What's the absolute MAX you will pay?


----------



## Silverfox1 (Feb 21, 2007)

*Budget*



Goags said:


> What's the absolute MAX you will pay? [/QUOTE
> 
> Whats your budget?


----------



## Phantom (Feb 6, 2005)

For the money you are going to spend, build one yourself. They have beginner kits. Unless you want special thread work, you will find a simple build is doable and can be done over a weekend. Tons of resources online and locally to help. Anyone on this forum will offer advice and help you along.


----------



## capt.dru (Oct 24, 2009)

I think for an event like that, you would want someone who has experience and have done it for awhile. I dont think someone just learning how to build a rod is a good idea for what the OP is wanting it for. What's your budget. Im interested as well.


----------



## Swampland (Mar 25, 2008)

Sounds to me that he's looking for a donation ?


----------



## capt.dru (Oct 24, 2009)

You may be right Lance.


----------



## Phantom (Feb 6, 2005)

Dru,

You are correct. Totally skimmed the thread and took it for a personal build.


----------



## sotexhookset (Jun 4, 2011)

I'll build you one. I never have but send $500 bucks and I'll figure that chit out. The starter kit for me will not cost you extra. That will be my solicited donation to you and the organization.


----------



## capt.dru (Oct 24, 2009)

Phantom said:


> Dru,
> 
> You are correct. Totally skimmed the thread and took it for a personal build.


Thats cool. It happens.


----------



## themadhunter (Oct 5, 2012)

Not looking for a donation at all, just figured since this was the Rod Building Forum someone would have been kind enough to point me in the right direction. I didn't realize this forum was only for newbie builders. How about instead of assuming - since we all know what that stands for, someone tell me a good rod builder instead of being smart azzes?

Thanks to the gentleman that actually replied with a meaningful response. 
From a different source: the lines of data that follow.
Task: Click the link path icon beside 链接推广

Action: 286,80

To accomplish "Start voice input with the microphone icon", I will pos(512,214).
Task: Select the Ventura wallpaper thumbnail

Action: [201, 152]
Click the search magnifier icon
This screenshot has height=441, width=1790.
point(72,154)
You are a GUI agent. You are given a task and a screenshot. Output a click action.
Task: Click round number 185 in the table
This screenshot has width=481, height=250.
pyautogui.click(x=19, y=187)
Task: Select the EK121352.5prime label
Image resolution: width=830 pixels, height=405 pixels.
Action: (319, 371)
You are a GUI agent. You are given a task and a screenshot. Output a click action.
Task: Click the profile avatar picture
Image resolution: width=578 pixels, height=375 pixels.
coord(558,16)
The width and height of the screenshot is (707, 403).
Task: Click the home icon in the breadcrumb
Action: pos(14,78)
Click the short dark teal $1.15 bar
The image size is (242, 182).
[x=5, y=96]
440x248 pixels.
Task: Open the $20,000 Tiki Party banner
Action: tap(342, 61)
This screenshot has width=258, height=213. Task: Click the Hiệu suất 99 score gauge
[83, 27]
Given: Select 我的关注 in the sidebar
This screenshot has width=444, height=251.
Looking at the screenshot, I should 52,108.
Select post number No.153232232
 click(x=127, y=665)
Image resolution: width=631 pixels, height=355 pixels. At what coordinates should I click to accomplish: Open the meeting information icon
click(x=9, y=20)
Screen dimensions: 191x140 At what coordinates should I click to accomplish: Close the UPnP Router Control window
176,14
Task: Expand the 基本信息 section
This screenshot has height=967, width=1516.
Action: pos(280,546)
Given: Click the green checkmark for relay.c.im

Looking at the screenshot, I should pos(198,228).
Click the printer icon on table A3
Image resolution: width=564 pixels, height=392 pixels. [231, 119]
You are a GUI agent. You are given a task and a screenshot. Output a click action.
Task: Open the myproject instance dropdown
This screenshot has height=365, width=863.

Sent from my iPhone using Tapatalk


----------



## Swampland (Mar 25, 2008)

In your first post you didn't make yourself clear enough as to how you wanted to proceed with this. You left everyone assuming. There's lots of very good rodbuilders on this forum, both experienced, and just starting out. All that you stated was that you wanted a rod built for an organization most people have never heard of. Making yourself a little clearer and not insulting people on here will get better results in your search.


----------



## capt.dru (Oct 24, 2009)

themadhunter said:


> Not looking for a donation at all, just figured since this was the Rod Building Forum someone would have been kind enough to point me in the right direction. I didn't realize this forum was only for newbie builders. How about instead of assuming - since we all know what that stands for, someone tell me a good rod builder instead of being smart azzes?
> 
> Thanks to the gentleman that actually replied with a meaningful response.
> 
> Sent from my iPhone using Tapatalk


Sorry if my post came off the way it did. I was actually explaining to another member that you were probably wanting a rod built by someone with experience. Pay no attention to the reply that "hookset" posted. He is not really a regular on the rod building section. Most if not all of the guys in this section are great guys and will help you out. There is a lot of experience here and you will have no problem finding someone to build you a great quality rod. Silverfox, Goags, and Swampland build great rods and can easily build one for your needs.


----------



## Silverfox1 (Feb 21, 2007)

*Rod Built*



Swampland said:


> In your first post you didn't make yourself clear enough as to how you wanted to proceed with this. You left everyone assuming. There's lots of very good rodbuilders on this forum, both experienced, and just starting out. All that you stated was that you wanted a rod built for an organization most people have never heard of. Making yourself a little clearer and not insulting people on here will get better results in your search.


I'm out. Not Intersted.


----------



## themadhunter (Oct 5, 2012)

capt.dru said:


> Sorry if my post came off the way it did. I was actually explaining to another member that you were probably wanting a rod built by someone with experience. Pay no attention to the reply that "hookset" posted. He is not really a regular on the rod building section. Most if not all of the guys in this section are great guys and will help you out. There is a lot of experience here and you will have no problem finding someone to build you a great quality rod. Silverfox, Goags, and Swampland build great rods and can easily build one for your needs.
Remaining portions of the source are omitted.